___ DATA EXTRACT ___

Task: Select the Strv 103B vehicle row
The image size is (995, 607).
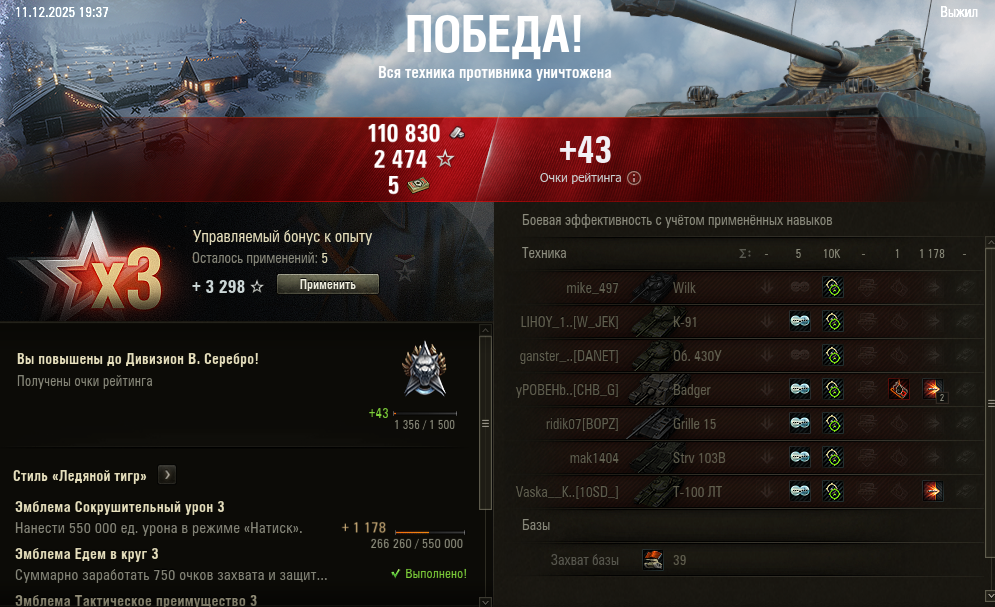Action: point(749,457)
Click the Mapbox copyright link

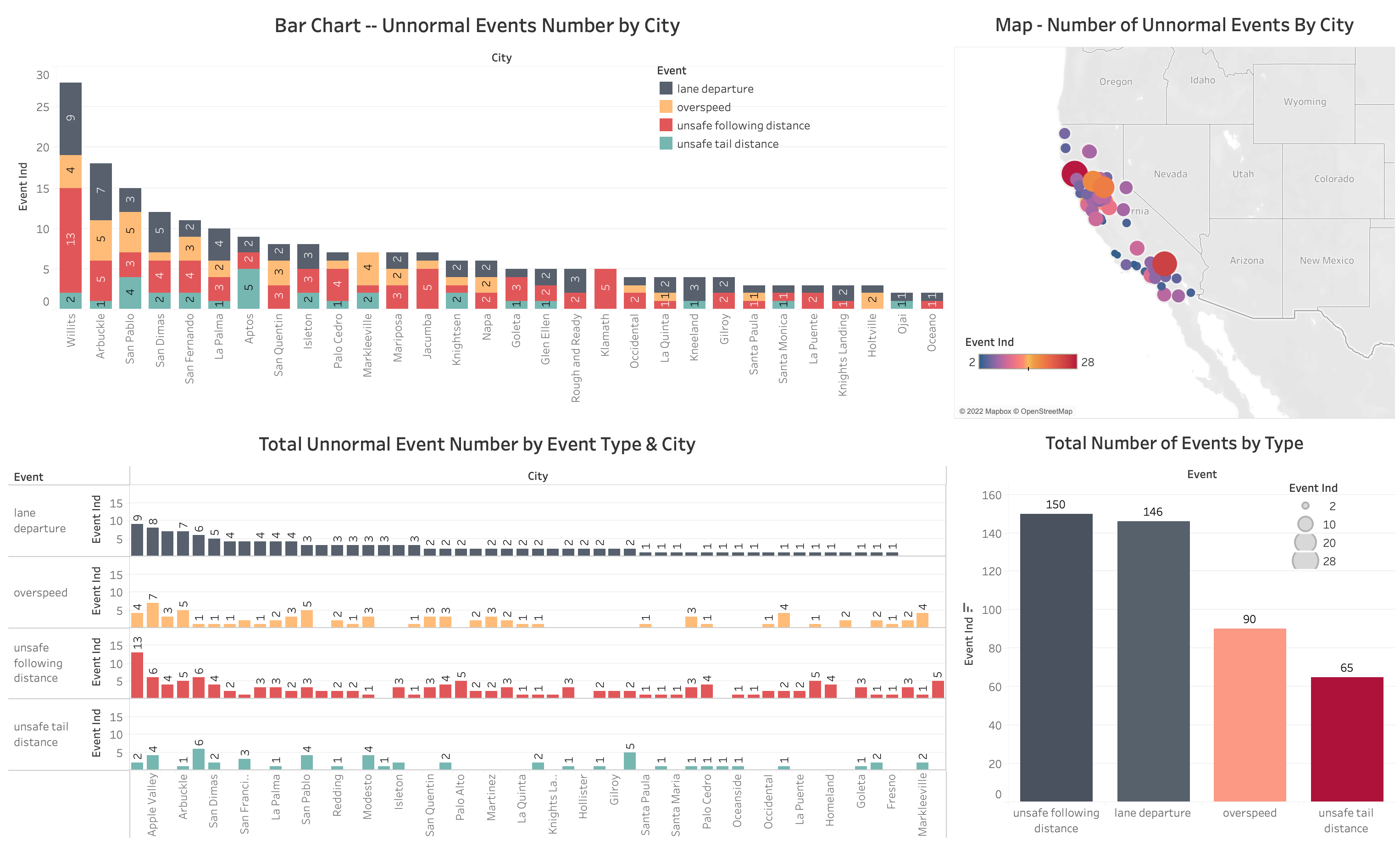[x=985, y=412]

___

# EXERCISE DETAILS
The finished copy should match the data above word for word and contain no pictures.

# REPLY TO THE TASK
Task: Select the Strv 103B vehicle row
The image size is (995, 607).
Action: point(749,457)
Click the Mapbox copyright link

[x=985, y=412]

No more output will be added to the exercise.